Note: students are expected to pay their own expenses.
Caribbean Narratives
Social and cultural history of Caribbean writing and art. Key concepts relating to political crises, search for independence and identity in the works of Carpentier, Guillén, Ferré, García Márquez and others.
Lectures, seminar, 3 hours per week.
Prerequisites: SPAN 2P20 and 2P21 (2F00 or 2F10) or permission of the instructor.
Iberian Narrative
(also offered as PORT 3P94)
Development of Spanish and Portuguese narrative from postwar social realism to the present. Authors may include Cela, Matute, Montero, Nemésio and Saramago.
Lectures, seminar, 3 hours per week.
Prerequisites: 2P20 and 2P21 (2F00 or 2F10) or permission of the instructor.
Contemporary Latin American Narrative
Multidisciplinary approach (historical, sociological, psychological, mythical) to the study of texts from different cultures and genres Authors may include Borges, Rulfo, Jorge Amado, Peri Rossi, Lispector, and Castellanos.
Lectures, seminar, 3 hours per week.
Prerequisites: SPAN 2P20 and 2P21 (2F00 or 2F10) or or permission of the instructor.
Realism
Crises of national identity in poetry and narrative; literary theories dealing with genre, conventions of romanticism, naturalism, realism in context of Iberian culture. Authors may include Bécquer, Pardo Bazán, Pérez Galdós, Generation of 98.
Lectures, seminar, 3 hours per week.
Prerequisites: SPAN 2P20 and 2P21 (2F00 or 2F10) or permission of the instructor.
Contemporary Chronicle and Testimonial Writing
Historiography, collective memory versus official history, relation of past to future, oral history and its transcription into testimonial literature. Texts may include the chronicles of Poniatowska, Monsiváis, Galeano, Menchú.
Lectures, seminar, 3 hours per week.
Prerequisites: SPAN 2P20 and 2P21 (2F00 or 2F10) or permission of the instructor.
Golden Age
Themes and trends in 16th- and 17th-century Spanish drama, prose and poetry; evolution of a national theatre, picaresque, and birth of the modern novel. Film adaptations of key texts to aid comprehension and to consider performative culture.
Lectures, seminar, 3 hours per week.
Prerequisites: SPAN 2P20 and 2P21 (2F00 or 2F10) or permission of the instructor.

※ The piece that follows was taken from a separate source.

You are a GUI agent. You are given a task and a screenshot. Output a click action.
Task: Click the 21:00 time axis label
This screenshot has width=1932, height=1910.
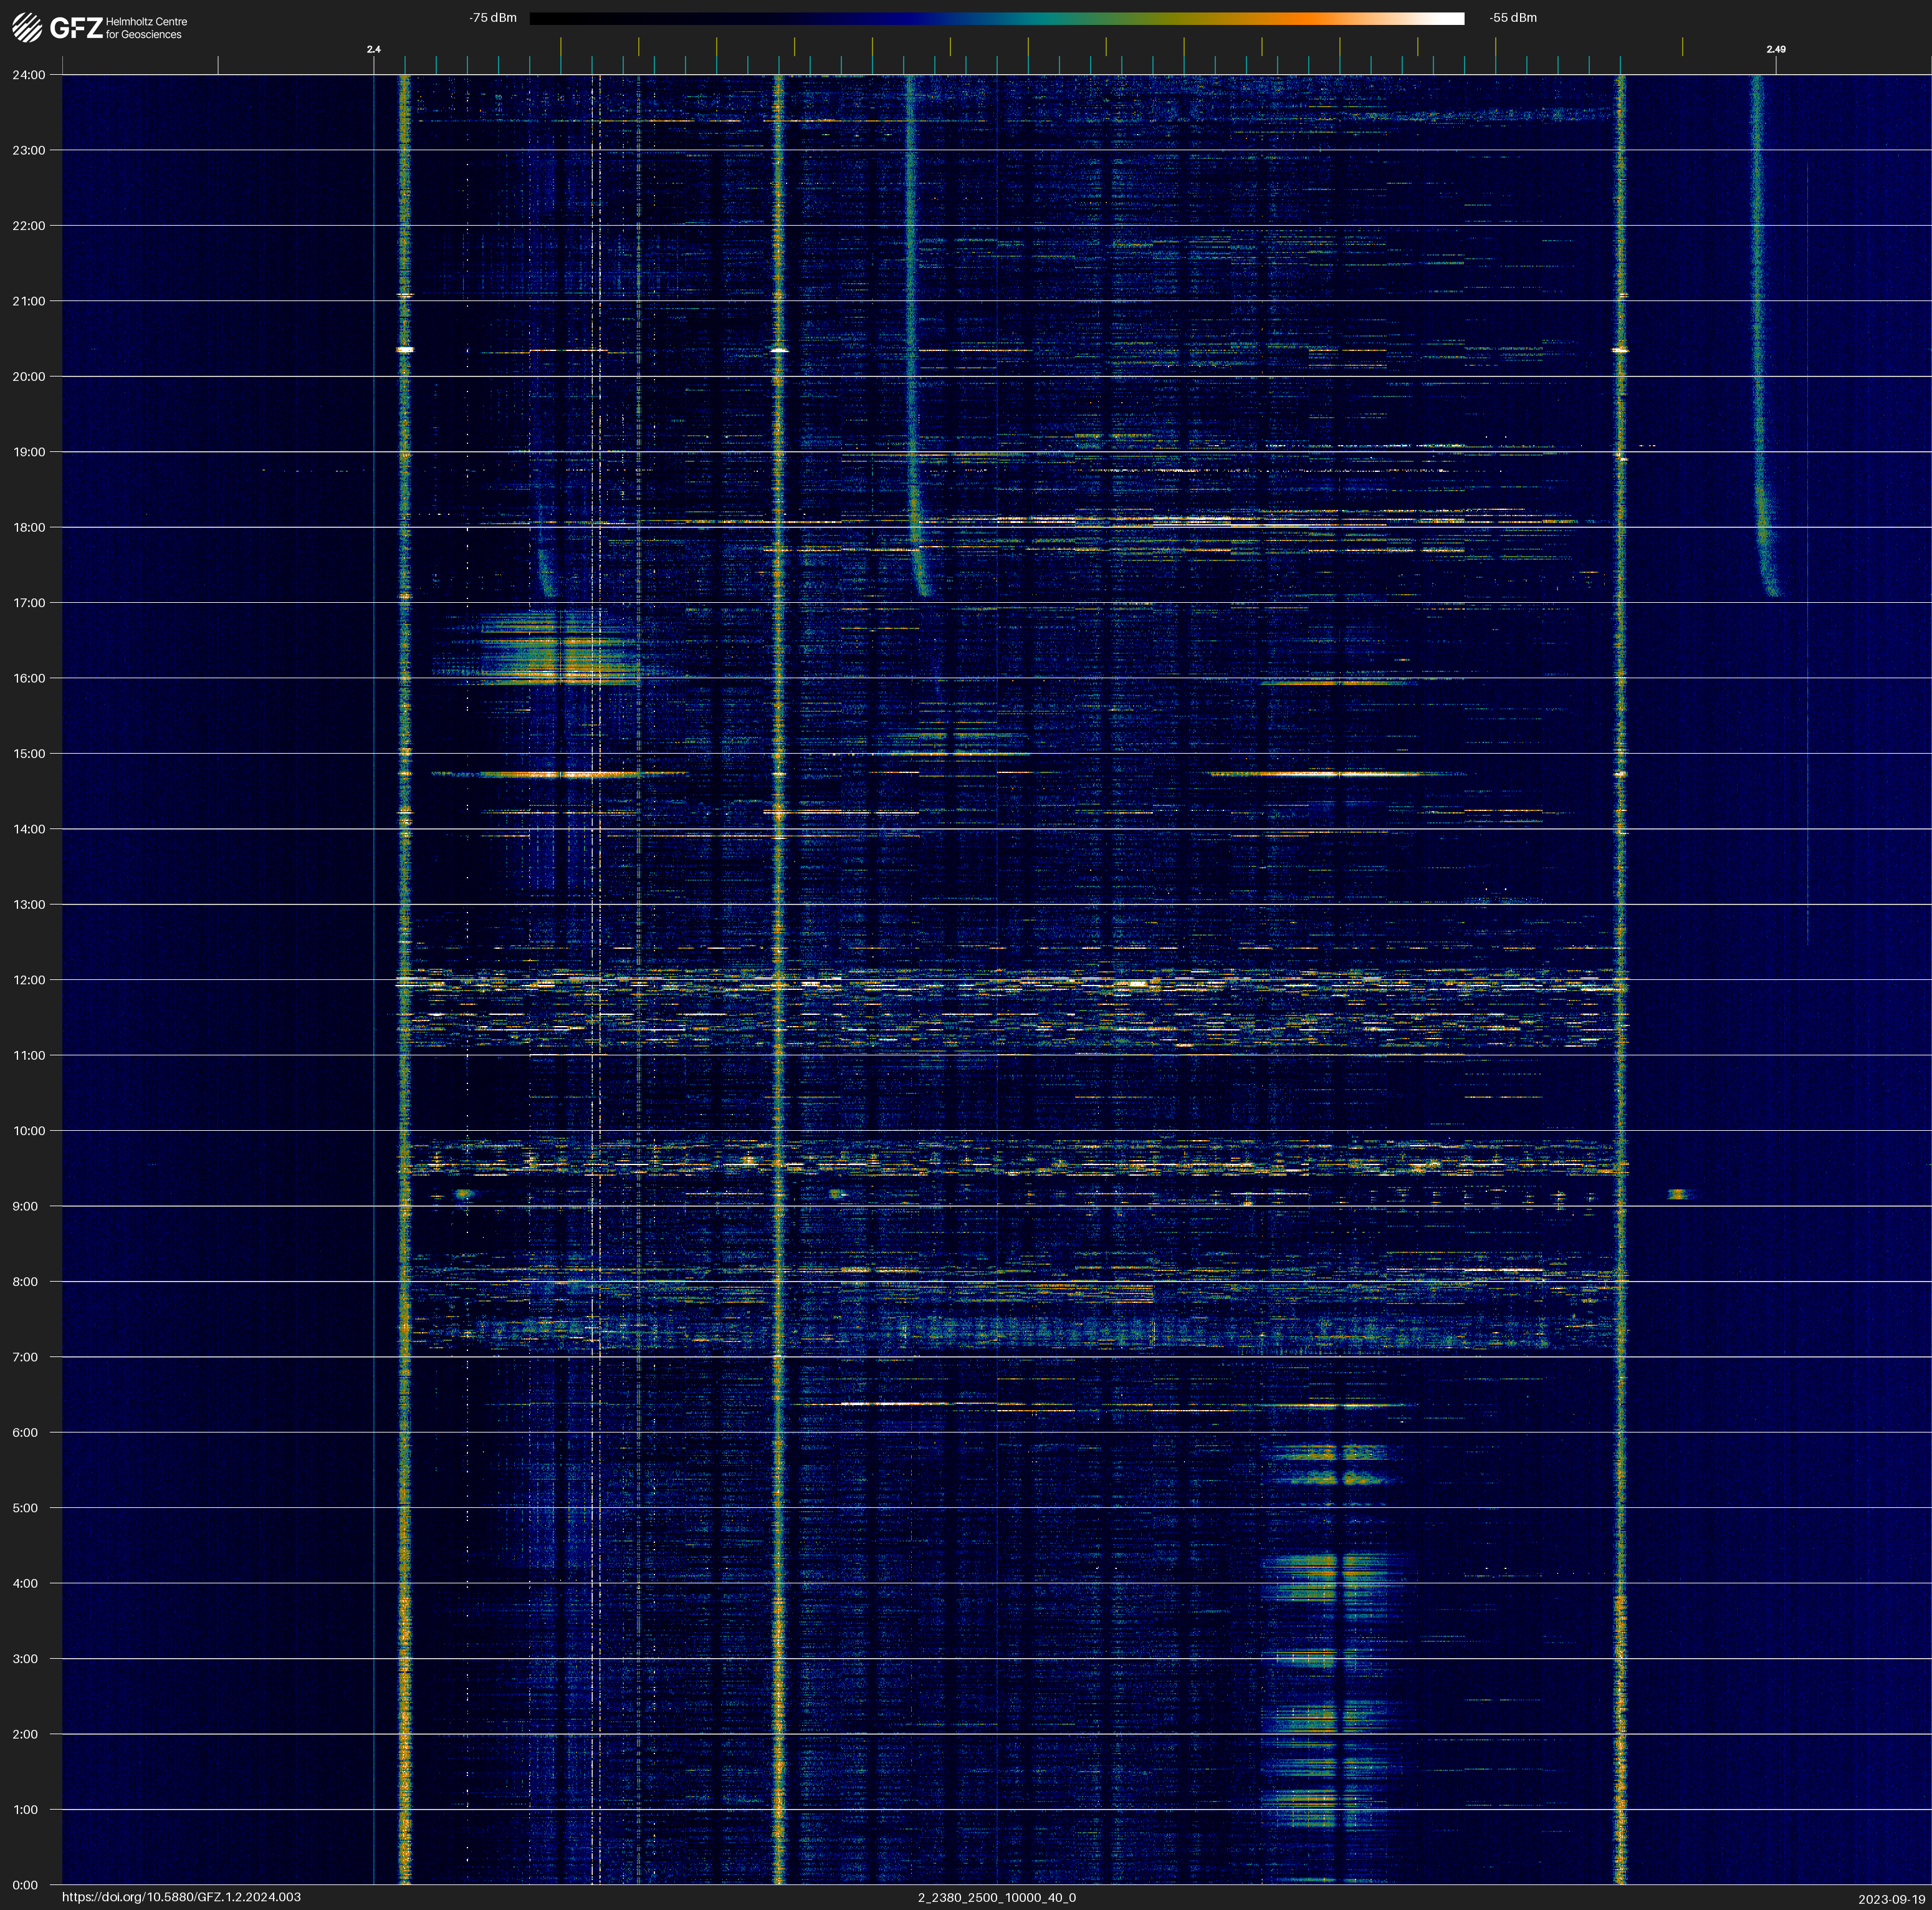click(x=29, y=301)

Completion of this course will replace previous assigned grade in SPAN 3P92 and 3P93.
Advanced Grammar and Communication I
Syntactic analysis and principles. Concepts of semantics and style. Applications to advanced writing and oral practice of the Spanish language.
Lectures, seminar, 3 hours per week.
Prerequisites: SPAN 2P20 and 2P21 (2F00 or 2F10) or permission of the instructor.

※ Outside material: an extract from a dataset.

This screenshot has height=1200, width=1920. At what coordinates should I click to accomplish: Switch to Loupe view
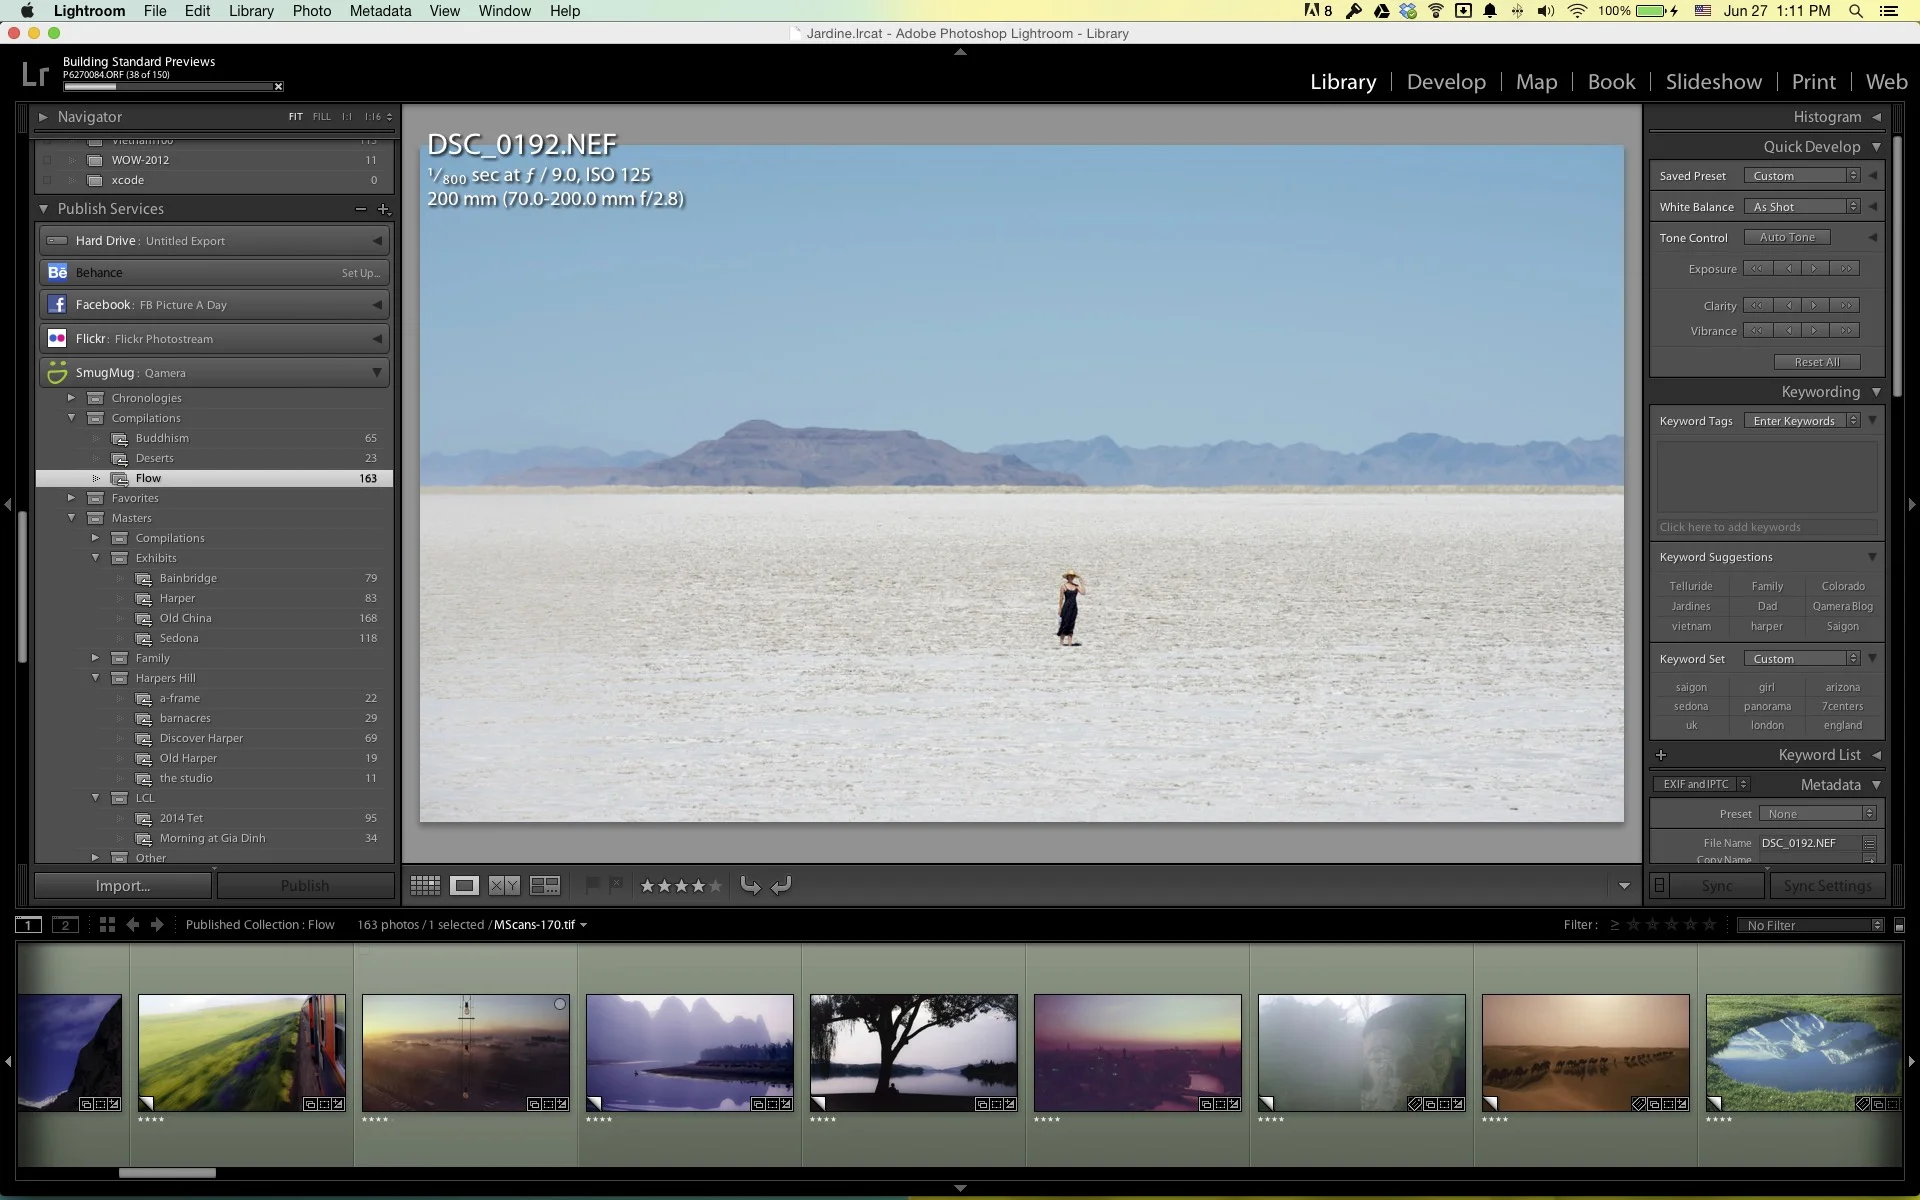pos(464,885)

Completion of this course will replace previous assigned grade in SPAN 3P90.
Advanced Grammar and Communication II
Further studies in syntactic analysis and principles. Concepts of semantics and style. Further applications to advanced writing and oral practice of the Spanish language.

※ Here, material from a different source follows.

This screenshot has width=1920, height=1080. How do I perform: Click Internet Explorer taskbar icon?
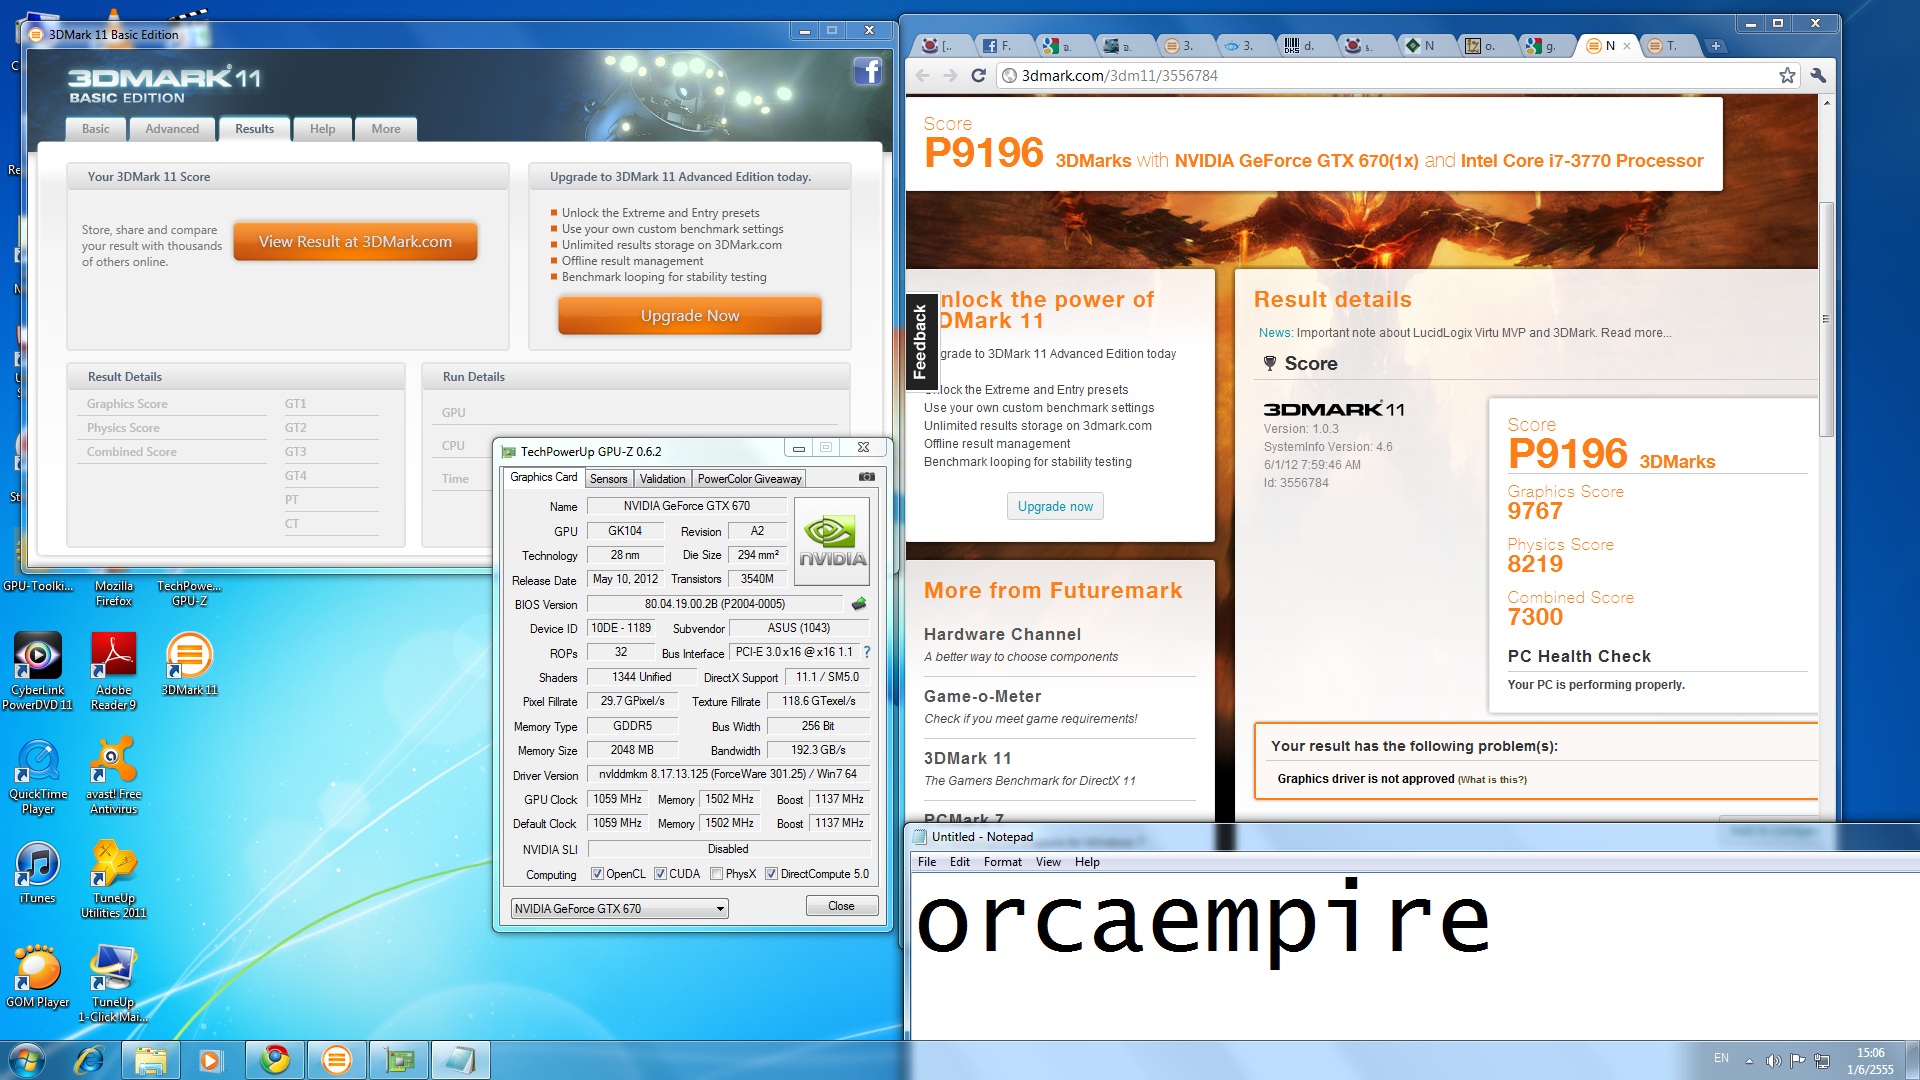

Lectures, seminar, 3 hours per week.
Prerequisite: SPAN 3Q92 or permission of the instructor.
Revolution
(also offered as HIST 3P94)
Social, economic and intellectual roots of revolutions in Mexico, Bolivia, Guatemala, Cuba and Nicaragua. The seminal role of the Mexican Revolution.
Lectures, seminar, 3 hours per week.
Note: given in English.
Latin American Women's Perspectives
(also offered as WISE 4P01)
Cultural production of Latin American women and their impact on society; wide selection of media including testimonial writing, oral history, narrative, drama, poetry, visual arts, music. Innovations in popular and literary culture allowing women to rearticulate relationships of power. Authors may include, Boullosa, Kahlo, Navarro,Parra and Piñón.
Lectures, seminar, 3 hours per week.
Prerequisite: one of SPAN 2P20 and 2P21 (2F00 or 2F10), WISE 1F90 or permission of the instructor.
Note: given in English. Spanish majors complete written assignments and exams in Spanish.
Translation: Applications
Lexical, morphological, syntactic and semantic interrelationships between source text and target text; application of translation methodologies to a variety of texts.
Lectures, seminar, 3 hours per week.
Prerequisite: MLLC 3P94 or permission of the instructor.
Special Research Topics in Spanish Literature
Course content will vary, depending upon the interests of instructors and students.
Lectures, seminar, 3 hours per week.
Prerequisites: two SPAN credits numbered 3(alpha)00 or above.